Friday, October 03, 2014

Tobias Smollett, The Expedition of Humphry Clinker (1771)

A wealthy family travels around England and Scotland, and various members thereof write letters to different off-screen non-characters.  These are: Matthew Bramble, the irritable but kind-hearted family patriarch; his grating, unhappily-single sister Tabitha; his quietly amused nephew Jery; his niece Liddy; and Tabitha's maid, Win[ifred] (and the fact that I add no descriptors to those last two may not be by random chance)--although the great majority of the novel, along with whatever narrative momentum it has, is found in the men's letters.

An odd book I found this, neither fish nor fowl.  What is it about?  Good question.  The narrative conflicts, such as they are, revolve around Liddy's having fallen in love with an itinerant vagabond of whom the family disapproves for social class reasons; the question of whether Tabitha, the maiden aunt, will bag herself a man; and somewhat vague questions regarding what the deal is with the titular Humphry Clinker, a poor servant whom the family takes on (and who is far less important to the story than the title would make you think).  Would it amaze you to learn that certain lowborn people may not be lowborn after all?  But don't worry--only good guys.  You never see poor people who are complete fucking assholes suddenly turning out to be the heirs of vast estates, do you?  

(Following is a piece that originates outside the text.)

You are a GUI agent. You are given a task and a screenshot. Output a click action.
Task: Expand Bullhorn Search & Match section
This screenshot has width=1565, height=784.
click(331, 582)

However, these plotlines are only very intermittently touched on throughout the novel, until the last fifty pages or so, when Smollett apparently decides, okay, time to wrap things up.  Most it is taken up with a mixture of allegedly-humorous vignettes and character portraits; satirical broadsides at rather easy targets (failed writers, opportunistic politicians, &c), and straightforward, somewhat tedious descriptions of various towns and their governments and customs.  They definitely do not write 'em like this anymore.

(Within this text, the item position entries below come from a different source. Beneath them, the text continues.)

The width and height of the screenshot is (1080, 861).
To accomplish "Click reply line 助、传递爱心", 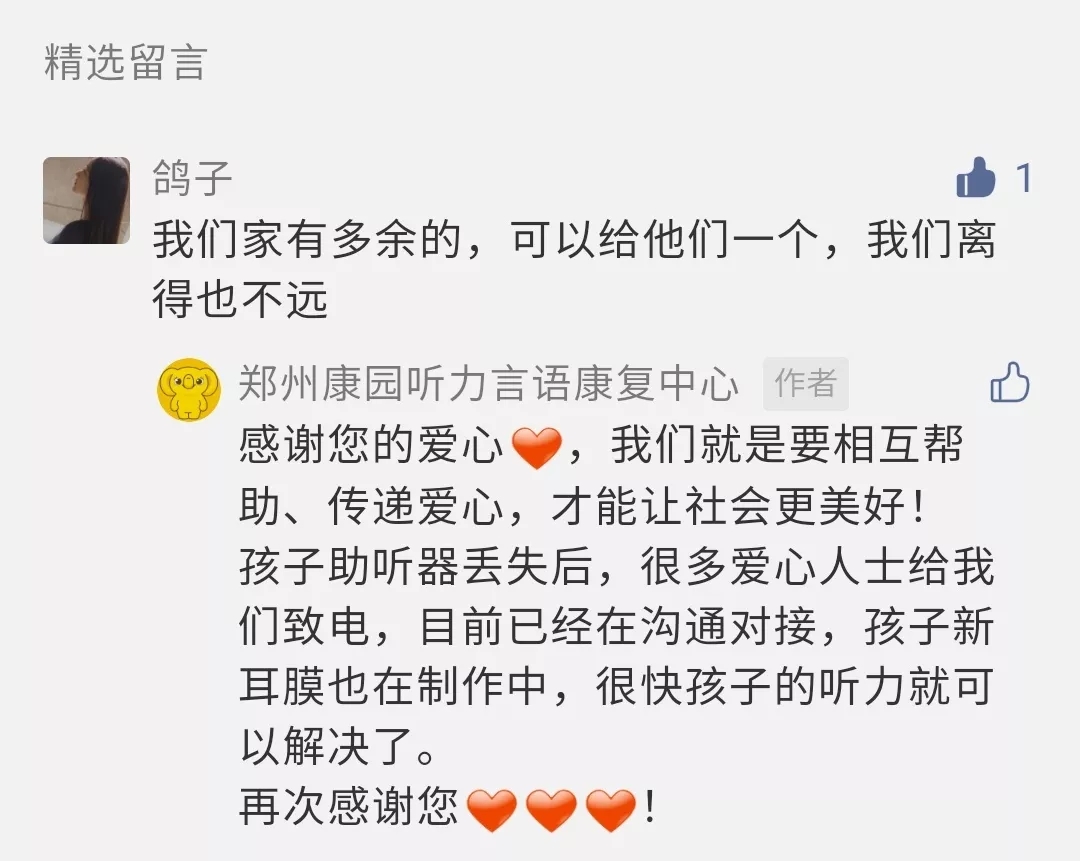I will 371,506.
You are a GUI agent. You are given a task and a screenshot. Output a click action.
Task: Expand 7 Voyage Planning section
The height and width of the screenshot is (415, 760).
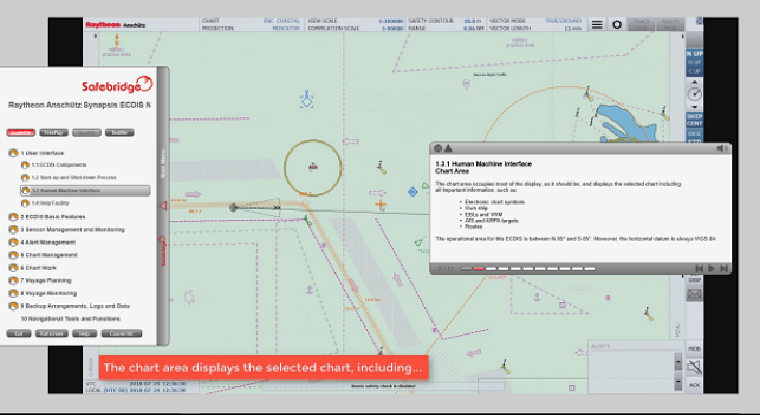point(45,281)
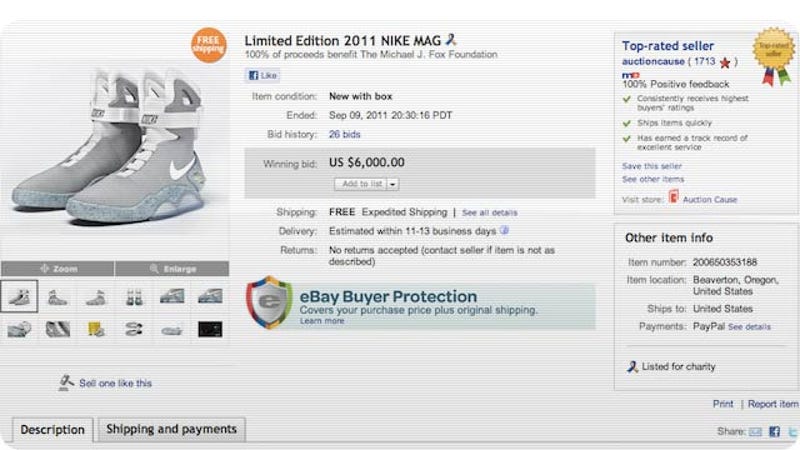Select the yellow box thumbnail image

point(96,329)
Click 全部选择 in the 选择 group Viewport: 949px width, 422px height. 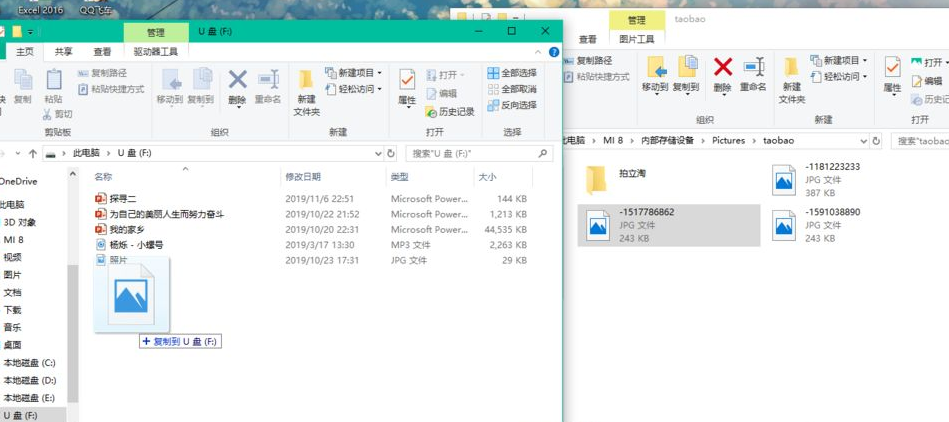pos(511,73)
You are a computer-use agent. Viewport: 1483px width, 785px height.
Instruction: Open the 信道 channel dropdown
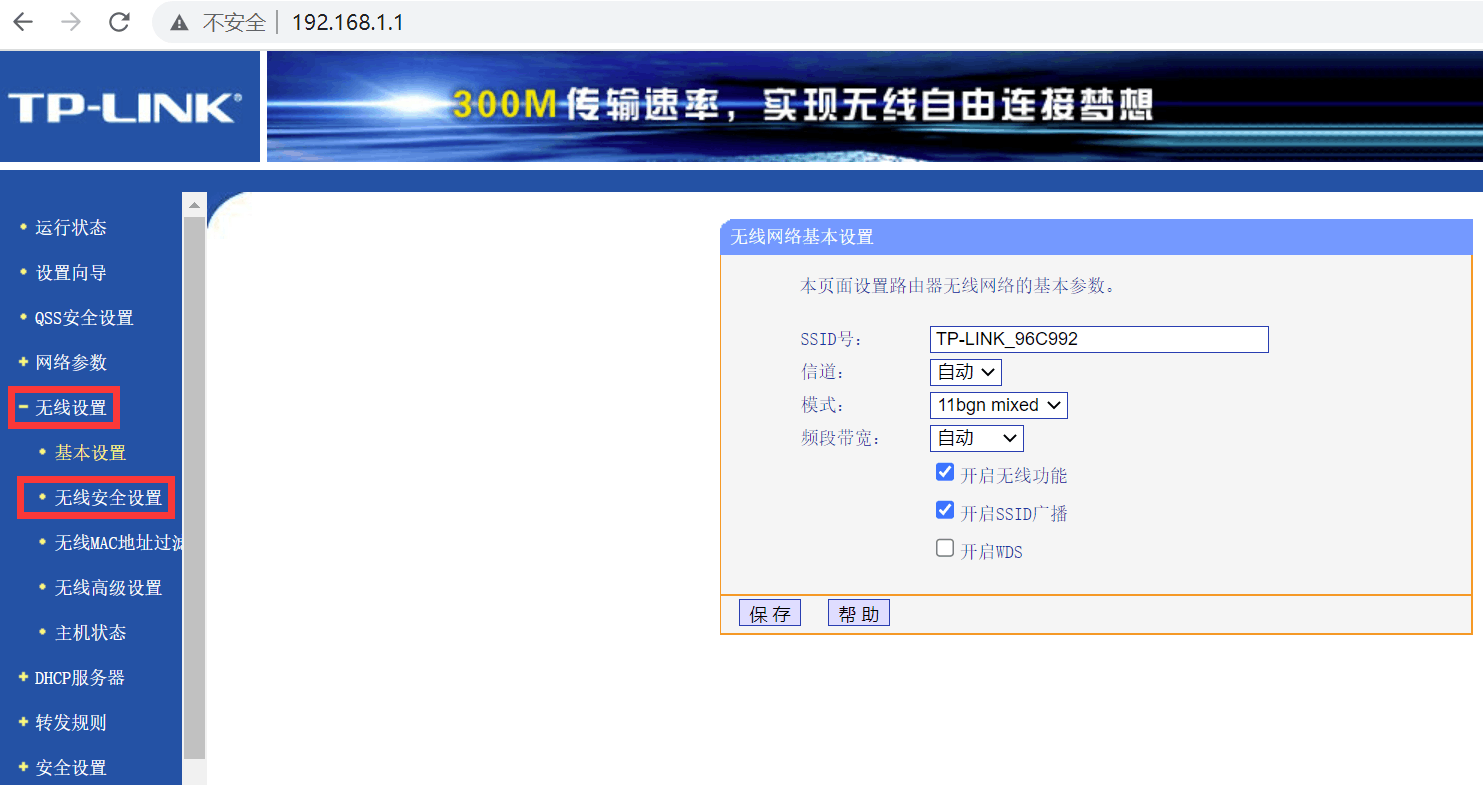965,371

Did I like it?  Well…not really.  Certainly not as much as I'd have hoped.  I found it vaguely amusing in parts, but Smollett's satire struck me as pretty toothless and somewhat right-wing (okay, so those words are anachronistic when applied to a man who died in 1771--Toryish, let's say): there's a general belief that members of the lower orders should know their places (though in fairness he does allow Humphry to marry the servant he'd been involved with before his provenance was revealed, and if you think that's a spoiler, maybe you should try reading a novel sometime), and Smollett is very dubious about freedom of the press.  Also, there's one cringe-inducing part regarding a character's exploits among the American Indians.  He's not too good with women, either; Win's letters are just the fucking WORST, the "joke" being that she cannot spell, thus leading to quite some tedious confusion as you try to work out the quite eccentric manglings of common eighteenth-century words.  Tabitha also misspells words, to a lesser extent, for no obvious reason, but that's really the least of our worries here, as the main gist of her story is lol look how pathetic and unfuckable she is.  It's sorta gross.

I don't know; I have to admit that, in spite of everything, I have more affection for it than it probably deserves.  Who knows why?  But that still isn't that much!  I am told that this, his last novel, is generally regarded as his best, which makes me think I've probably read enough Smollett for one lifetime.